引き継ぐことのできない父のプライド
抑圧のループから距離をとっているように思える保は、子どもの頃から父の言うことを聞くし、仕事にも就いており、結婚して家族を持つよきパパになったため、最初は清の抑圧から多少は逃れられていました。でもそれは、一時的にそう見えていただけで、保がリストラされたとき、清の抑圧から解放されていなかったことが露見してしまいます。
転職活動がうまくいかない保は、清が親から譲り受けて切り盛りしているお店を「引き継ごうかな」と呟くのですが、清はきっぱりとそれを拒否します。家父長制に縛られている清は、本来であれば、息子に資産やお店などなんらかを譲って、自分は隠居をするということで「家を引き継ぐ」ことになるはずです。つまり、父の座を譲り、息子を家父長にするのが、家父長制を信じている人の姿でしょう。しかし、清は家父長制を信じているにも関わらず、自分がいつまでたっても、父の座を退くことができず、下の世代である保に受け継げなくなっていることがわかっているのです。
韓国映画『国際市場で逢いましょう』も家父長制の話でした。その中の父親もまた、清のように、小さな商店を営んでいました。『国際市場』では、戦争で生き別れになった家族がいつ戻ってきても会える場所であるようにという意味でその商店が存続していたのですが、同時に父親のプライドでもありました。しかし、年老いた父は、生き別れになった家族の消息を掴んだことで最終的に商店を手放すと決意し、それを聞いた妻は「あなたも成長したわね」とつぶやくのです。

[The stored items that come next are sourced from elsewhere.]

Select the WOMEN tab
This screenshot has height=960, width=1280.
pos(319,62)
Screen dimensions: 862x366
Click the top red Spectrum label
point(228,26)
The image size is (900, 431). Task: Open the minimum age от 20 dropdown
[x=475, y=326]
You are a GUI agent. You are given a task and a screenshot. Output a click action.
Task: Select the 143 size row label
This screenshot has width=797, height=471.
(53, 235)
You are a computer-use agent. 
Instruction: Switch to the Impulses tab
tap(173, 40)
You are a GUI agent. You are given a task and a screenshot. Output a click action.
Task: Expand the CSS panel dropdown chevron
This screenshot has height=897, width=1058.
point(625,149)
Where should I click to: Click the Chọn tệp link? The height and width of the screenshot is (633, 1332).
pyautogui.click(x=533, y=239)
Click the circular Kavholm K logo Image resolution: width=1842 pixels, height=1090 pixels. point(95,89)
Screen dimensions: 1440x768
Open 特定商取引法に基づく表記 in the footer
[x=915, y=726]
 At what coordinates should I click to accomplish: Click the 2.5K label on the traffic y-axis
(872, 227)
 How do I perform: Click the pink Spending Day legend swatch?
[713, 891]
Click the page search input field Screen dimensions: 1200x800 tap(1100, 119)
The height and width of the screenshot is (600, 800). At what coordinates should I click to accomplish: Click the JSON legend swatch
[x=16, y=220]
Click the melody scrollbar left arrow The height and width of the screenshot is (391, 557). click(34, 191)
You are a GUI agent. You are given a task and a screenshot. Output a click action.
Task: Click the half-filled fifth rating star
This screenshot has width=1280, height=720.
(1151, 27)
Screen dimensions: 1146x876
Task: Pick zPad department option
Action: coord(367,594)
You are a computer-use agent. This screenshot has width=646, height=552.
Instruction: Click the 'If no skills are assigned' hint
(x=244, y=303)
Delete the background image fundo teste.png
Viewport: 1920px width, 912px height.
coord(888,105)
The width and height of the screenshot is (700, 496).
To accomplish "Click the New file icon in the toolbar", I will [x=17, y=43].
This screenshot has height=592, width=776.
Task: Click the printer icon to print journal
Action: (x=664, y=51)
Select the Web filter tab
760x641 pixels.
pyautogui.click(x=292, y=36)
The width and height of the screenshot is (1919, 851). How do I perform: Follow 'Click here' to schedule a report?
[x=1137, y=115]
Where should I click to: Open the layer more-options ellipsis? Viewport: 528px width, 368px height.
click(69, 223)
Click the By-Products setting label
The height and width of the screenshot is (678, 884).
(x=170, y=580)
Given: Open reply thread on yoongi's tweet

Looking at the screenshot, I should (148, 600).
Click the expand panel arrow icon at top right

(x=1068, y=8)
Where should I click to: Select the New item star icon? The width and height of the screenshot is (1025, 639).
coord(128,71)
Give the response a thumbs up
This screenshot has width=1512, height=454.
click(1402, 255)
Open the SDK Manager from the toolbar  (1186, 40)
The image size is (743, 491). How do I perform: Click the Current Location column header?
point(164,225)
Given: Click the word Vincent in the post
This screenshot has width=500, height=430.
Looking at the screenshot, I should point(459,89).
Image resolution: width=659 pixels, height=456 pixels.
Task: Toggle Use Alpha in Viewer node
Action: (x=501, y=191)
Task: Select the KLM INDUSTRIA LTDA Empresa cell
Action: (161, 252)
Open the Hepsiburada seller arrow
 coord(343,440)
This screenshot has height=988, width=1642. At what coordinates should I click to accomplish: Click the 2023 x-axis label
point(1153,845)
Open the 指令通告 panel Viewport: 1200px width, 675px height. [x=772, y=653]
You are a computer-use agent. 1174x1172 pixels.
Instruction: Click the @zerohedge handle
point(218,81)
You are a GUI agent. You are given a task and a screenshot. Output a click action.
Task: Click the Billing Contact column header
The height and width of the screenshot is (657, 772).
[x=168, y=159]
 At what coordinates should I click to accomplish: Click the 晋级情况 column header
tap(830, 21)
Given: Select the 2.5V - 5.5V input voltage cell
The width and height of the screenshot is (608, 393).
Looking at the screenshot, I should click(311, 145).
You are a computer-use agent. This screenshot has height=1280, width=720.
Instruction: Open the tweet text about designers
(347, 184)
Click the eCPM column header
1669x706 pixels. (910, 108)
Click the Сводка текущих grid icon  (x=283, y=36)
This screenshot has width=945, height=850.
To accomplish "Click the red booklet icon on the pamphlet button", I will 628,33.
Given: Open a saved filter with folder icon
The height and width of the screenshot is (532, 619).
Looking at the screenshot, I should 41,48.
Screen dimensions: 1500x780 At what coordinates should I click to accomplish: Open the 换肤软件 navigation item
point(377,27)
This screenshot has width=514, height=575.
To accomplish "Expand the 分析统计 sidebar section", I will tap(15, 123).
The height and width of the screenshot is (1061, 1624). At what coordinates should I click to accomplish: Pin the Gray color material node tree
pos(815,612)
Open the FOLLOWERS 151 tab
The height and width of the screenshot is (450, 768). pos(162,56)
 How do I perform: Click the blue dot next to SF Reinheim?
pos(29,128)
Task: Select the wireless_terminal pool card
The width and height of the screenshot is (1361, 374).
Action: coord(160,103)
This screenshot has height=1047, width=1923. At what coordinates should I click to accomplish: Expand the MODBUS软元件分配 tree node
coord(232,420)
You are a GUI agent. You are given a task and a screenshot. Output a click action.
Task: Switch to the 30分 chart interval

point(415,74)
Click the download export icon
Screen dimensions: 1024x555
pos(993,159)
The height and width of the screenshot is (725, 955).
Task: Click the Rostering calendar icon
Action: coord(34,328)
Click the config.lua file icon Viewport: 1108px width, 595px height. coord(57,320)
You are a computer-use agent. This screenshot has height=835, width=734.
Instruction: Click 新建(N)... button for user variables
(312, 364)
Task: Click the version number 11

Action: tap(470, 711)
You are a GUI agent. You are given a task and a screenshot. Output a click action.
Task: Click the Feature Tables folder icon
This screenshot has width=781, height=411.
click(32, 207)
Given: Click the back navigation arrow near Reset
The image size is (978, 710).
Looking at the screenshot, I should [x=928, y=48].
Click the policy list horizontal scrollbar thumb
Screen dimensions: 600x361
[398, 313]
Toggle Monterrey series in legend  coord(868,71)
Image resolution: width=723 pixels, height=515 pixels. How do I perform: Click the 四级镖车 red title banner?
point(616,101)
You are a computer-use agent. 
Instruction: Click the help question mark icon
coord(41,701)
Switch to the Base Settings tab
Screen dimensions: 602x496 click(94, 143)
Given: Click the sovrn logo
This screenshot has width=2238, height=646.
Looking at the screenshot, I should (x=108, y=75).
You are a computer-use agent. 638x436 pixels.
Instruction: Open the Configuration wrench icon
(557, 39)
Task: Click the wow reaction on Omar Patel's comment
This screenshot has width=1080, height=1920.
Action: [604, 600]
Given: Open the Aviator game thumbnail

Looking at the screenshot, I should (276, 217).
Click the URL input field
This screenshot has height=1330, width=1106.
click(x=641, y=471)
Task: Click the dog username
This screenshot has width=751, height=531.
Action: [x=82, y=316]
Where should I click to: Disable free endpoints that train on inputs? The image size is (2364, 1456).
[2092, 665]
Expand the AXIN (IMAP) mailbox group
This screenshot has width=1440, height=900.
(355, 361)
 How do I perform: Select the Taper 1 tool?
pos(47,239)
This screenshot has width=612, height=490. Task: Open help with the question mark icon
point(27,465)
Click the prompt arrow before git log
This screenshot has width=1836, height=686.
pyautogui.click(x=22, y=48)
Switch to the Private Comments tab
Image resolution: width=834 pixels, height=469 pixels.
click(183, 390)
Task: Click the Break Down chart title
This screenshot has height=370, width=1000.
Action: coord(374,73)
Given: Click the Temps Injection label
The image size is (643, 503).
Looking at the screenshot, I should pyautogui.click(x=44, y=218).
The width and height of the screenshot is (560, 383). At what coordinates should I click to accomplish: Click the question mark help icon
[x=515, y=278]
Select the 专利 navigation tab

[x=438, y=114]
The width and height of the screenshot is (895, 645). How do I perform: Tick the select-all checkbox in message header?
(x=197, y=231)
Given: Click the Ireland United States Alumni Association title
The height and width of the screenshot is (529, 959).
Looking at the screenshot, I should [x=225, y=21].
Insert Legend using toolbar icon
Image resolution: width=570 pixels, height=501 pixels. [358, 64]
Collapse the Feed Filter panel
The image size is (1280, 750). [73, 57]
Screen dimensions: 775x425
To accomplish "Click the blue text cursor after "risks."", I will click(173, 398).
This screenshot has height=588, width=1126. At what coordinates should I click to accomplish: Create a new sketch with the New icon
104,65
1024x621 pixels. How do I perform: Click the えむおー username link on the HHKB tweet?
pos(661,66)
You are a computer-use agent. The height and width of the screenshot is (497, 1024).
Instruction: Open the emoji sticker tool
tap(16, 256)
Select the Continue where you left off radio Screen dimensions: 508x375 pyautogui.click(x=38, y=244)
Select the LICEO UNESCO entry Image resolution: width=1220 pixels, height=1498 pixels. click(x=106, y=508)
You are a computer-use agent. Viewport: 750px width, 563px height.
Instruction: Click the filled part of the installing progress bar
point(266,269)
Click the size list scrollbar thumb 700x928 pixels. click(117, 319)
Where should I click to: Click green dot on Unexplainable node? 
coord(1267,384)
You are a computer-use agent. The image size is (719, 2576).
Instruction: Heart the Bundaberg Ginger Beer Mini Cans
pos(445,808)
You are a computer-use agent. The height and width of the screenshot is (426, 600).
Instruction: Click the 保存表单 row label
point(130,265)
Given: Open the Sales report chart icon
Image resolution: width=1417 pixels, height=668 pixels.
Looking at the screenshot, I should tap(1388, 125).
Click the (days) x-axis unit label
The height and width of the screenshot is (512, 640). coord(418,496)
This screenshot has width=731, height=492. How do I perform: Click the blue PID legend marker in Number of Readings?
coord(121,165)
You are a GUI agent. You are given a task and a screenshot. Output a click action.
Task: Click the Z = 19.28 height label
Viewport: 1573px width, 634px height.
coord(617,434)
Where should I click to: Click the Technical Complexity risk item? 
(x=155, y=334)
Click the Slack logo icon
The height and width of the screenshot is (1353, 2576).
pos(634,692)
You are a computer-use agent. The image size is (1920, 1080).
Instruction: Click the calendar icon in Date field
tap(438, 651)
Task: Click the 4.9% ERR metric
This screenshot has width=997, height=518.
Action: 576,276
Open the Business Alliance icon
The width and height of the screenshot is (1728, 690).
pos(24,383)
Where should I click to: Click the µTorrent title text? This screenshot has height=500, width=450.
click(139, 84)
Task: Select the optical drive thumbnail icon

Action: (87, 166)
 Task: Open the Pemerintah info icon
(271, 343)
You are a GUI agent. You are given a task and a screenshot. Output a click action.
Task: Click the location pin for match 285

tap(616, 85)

子供は独立して別の仕事をしており、お店を受け継ぐわけではありませんが、父親がプライドであった自分の店を捨て隠居することで、次世代に父の座を譲ることに成功しているのです。家父長制がいいというわけではありませんが、家父長制が根強く、そしてそれを引き継ぐことが可能な時代には、そうやって引き継がれるものであったのがわかります。
『葛城事件』は父が息子に何かを引き継ぐことができなくなった現代をリアルに描いたものでした。「国際市場」と「葛城事件」は、一緒に見ると、家父長制の表と裏のようでもあると言えるでしょう。
清に抑圧をかけたものは、あるはずだった未来
さきほど、父親の清が抑圧の根源のように書きました。抑圧が抑圧を生むとしたら、清にとっての抑圧を生んでいるのは何なのでしょうか。それは、息子たちが自分の思い描いたような大人になれなかったことです。「自分だったらお前の歳にはマイホームを建てていた」「大学を卒業して立派に仕事をしていた」昔ならば当たり前にできていたことが、叶わなかった。それが清にとっての抑圧です。その抑圧は、息子を通してはいますが、実は思い描いたように成長しなかった社会が原因だということになります。息子に店を継がせられないのも、次世代に自分が信じていた家父長制を継がせられないのも、そこに重なります。
『葛城事件』は、清の異常な行動が話題になりやすい映画だとは思いますが、それでも清やこの家族を、まったく他人事とも思えないようにもできています。そう感じるのは、見ている我々の中にも「思い描いたような未来になっていない」という実感があるからだと思います。そんな中でも、なんとか朗らかに生きている人がいるとしたら、古い因習や、男とは、女とは、家とは、といったしがらみからある程度距離を置き、「思い描いていた未来なんかこなくても仕方ないよ」とあきらめられている人なのかもしれません。
この映画からは、「男はつらいよ」「家父長制はつらいよ」という叫び声が聞こえているようでした。